_Task to complete_
Which lines below contain the word "agent"? Copy each one.

Saved data entries
☆ ☆ ☆ ☆

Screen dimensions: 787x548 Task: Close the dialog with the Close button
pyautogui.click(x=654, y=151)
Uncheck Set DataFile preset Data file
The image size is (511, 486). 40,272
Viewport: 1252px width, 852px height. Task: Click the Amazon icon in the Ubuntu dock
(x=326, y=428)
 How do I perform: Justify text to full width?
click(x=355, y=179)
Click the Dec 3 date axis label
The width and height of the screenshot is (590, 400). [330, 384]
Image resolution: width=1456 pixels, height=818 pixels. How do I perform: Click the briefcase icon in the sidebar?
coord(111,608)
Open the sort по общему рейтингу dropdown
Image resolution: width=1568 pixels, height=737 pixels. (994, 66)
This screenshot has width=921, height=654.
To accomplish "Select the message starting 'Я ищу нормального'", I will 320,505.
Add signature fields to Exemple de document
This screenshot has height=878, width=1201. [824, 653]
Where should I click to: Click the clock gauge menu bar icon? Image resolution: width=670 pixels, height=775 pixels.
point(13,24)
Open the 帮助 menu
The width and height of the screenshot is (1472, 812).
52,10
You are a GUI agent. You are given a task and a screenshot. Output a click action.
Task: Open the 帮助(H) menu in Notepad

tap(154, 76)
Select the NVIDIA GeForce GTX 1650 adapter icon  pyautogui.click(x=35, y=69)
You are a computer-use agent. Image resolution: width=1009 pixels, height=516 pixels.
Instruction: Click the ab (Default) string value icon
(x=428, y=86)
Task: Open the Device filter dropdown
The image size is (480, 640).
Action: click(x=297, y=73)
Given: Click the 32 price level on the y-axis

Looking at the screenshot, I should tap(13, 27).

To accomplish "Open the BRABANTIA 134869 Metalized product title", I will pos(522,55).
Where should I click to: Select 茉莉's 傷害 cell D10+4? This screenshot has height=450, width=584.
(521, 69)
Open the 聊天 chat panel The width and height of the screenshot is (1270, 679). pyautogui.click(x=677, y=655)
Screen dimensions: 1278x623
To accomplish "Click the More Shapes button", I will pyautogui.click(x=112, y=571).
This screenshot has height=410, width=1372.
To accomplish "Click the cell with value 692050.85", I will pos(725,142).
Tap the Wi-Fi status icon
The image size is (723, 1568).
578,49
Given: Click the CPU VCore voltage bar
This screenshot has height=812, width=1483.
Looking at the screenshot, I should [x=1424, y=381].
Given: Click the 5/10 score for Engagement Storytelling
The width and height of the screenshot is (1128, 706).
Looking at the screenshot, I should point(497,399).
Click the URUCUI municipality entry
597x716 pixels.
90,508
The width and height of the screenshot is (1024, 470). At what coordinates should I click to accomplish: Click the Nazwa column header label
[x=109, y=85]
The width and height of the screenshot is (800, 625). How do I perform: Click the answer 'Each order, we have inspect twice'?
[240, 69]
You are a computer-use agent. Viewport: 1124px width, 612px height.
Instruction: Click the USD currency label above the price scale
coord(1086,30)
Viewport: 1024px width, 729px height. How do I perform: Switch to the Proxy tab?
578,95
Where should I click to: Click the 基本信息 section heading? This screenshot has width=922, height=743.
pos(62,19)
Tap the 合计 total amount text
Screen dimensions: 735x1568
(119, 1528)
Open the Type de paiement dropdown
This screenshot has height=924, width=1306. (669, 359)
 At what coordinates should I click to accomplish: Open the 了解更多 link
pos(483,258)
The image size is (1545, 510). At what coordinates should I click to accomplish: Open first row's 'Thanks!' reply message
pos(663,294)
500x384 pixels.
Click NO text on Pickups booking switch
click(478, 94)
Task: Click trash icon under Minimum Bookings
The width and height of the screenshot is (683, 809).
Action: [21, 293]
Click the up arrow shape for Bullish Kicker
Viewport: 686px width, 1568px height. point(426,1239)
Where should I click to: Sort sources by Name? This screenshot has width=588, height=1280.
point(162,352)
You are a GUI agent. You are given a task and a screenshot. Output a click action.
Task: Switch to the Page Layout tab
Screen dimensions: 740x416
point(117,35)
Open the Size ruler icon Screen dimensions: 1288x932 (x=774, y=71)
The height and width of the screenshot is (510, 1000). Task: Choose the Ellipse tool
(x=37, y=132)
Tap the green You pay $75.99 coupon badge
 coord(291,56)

☆ ☆ ☆ ☆

_Answer for this exercise_
You are a GUI agent. You are given a task and a screenshot. Output a click action.
You are a computer-use agent. Image resolution: width=1009 pixels, height=516 pixels.
You are a computer-use agent. Viewport: 1124px width, 612px height.
You are a GUI agent. You are given a task and a screenshot. Output a click action.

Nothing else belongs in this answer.